Esto no implica que la mejor solución sea incrementar los impuestos ni introducir nuevas regulaciones. Ese salto lógico es inaceptable. El Ministerio de Economía y Finanzas (MEF), sin embargo, acaba de disponer un incremento escalonado del Impuesto Selectivo al Consumo (ISC) de bebidas y refrescos azucarados. Este mantiene en 17% el ISC para todos estos líquidos, pero lo incrementa a 25% para aquellos que tengan más de 6 g/100 ml de azúcar. El cálculo se basa, según el propio MEF, en el caso mexicano.
La medida ha sido aplaudida por la Organización Panamericana de la Salud y sus voceros sin reparar qué dice la evidencia disponible. ¿Pero qué sabemos hasta ahora de las medidas fiscales contra la obesidad? Hay al menos 19 países en los que se ha introducido alguna forma de impuesto o subsidio para luchar contra la obesidad. La buena noticia es que la evidencia existente indica que el incremento de impuestos a las bebidas azucaradas –y a las grasas saturadas en otras partes del mundo– reduce su consumo, al menos en los años más próximos a su implementación, tal como ocurrió en México, Dinamarca y Hungría.

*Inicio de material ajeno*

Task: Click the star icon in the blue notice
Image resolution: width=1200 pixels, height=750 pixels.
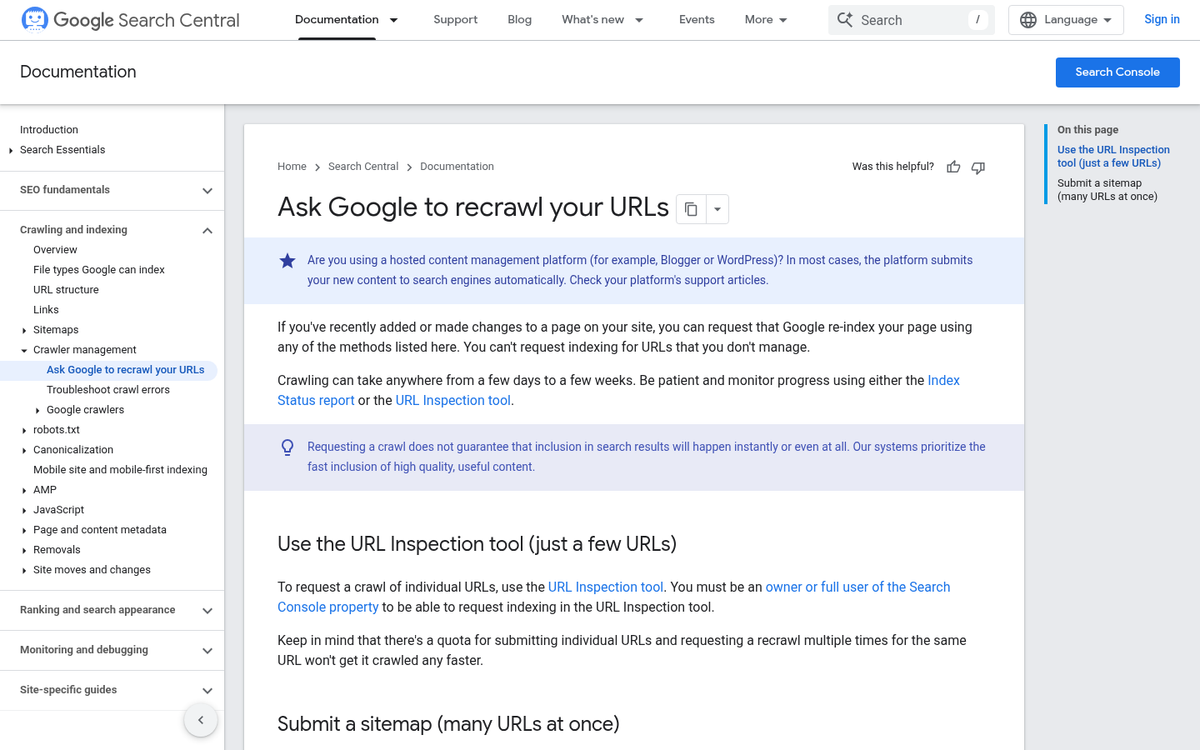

La mala noticia es que no tenemos evidencia suficiente de que los bienes sustitutos sean una mejor alternativa ni de que no se hubiera tenido más éxito en atacar la obesidad invirtiendo en campañas educativas y saneamiento. De hecho, la peruana Patricia Ritter, en un estudio del 2015, encontró que un 10% de reducción en el precio de las gaseosas incrementó su consumo en 10% y la obesidad en 8,5%. Pero también redujo la prevalencia de diarrea en 22% en las familias sin acceso al agua en sus hogares.
Así, su estudio sugiere que los impuestos a las bebidas azucaradas podrían traer consecuencias negativas para países en desarrollo, mientras que invertir en programas de agua y saneamiento no solo reduciría los niveles de diarrea sino que prevendría la obesidad. Este impacto también ha sido advertido en México, donde la provisión municipal de agua no es necesariamente segura, y donde consumir bebidas azucaradas se considera una alternativa conveniente en términos de precio y además segura.
Según la consultora Euromonitor, frente al impuesto de 10% que se colocó en el 2014 en México, las ventas de gaseosas pasaron de 16.375 millones de litros en el 2013 a 15.915 millones de litros en el 2014, pero la cifra rebotó a 16.156 millones de litros en el 2016 y pareciera tener una tendencia al alza que podría considerarse como evidencia de la inelasticidad de la demanda y las preferencias de los consumidores. Las razones van desde gustos hasta precios, pasando por la compensación que los consumidores hacen con productos que les den la misma cantidad de energía siendo más baratos (Fletcher et al., 2010).
De otro lado, un estudio realizado en Estados Unidos (Schwartz et al., 2017) determinó que las campañas publicitarias en favor de la reducción del consumo de bebidas azucaradas (que fueron realizadas durante tres años en colegios, guarderías, establecimientos de salud y entidades estatales de Maryland) permitieron una reducción de casi 20% en la venta de gaseosas y de más de 15% en la venta de jugos de frutas en 15 supermercados evaluados, demostrando su eficacia para la reducción del consumo de bebidas azucaradas.
Lamentablemente, lo que el MEF demuestra con esta medida no es preocupación por la salud sino voracidad fiscal. Encima, una voracidad que podría perjudicar a los que tienen menos recursos.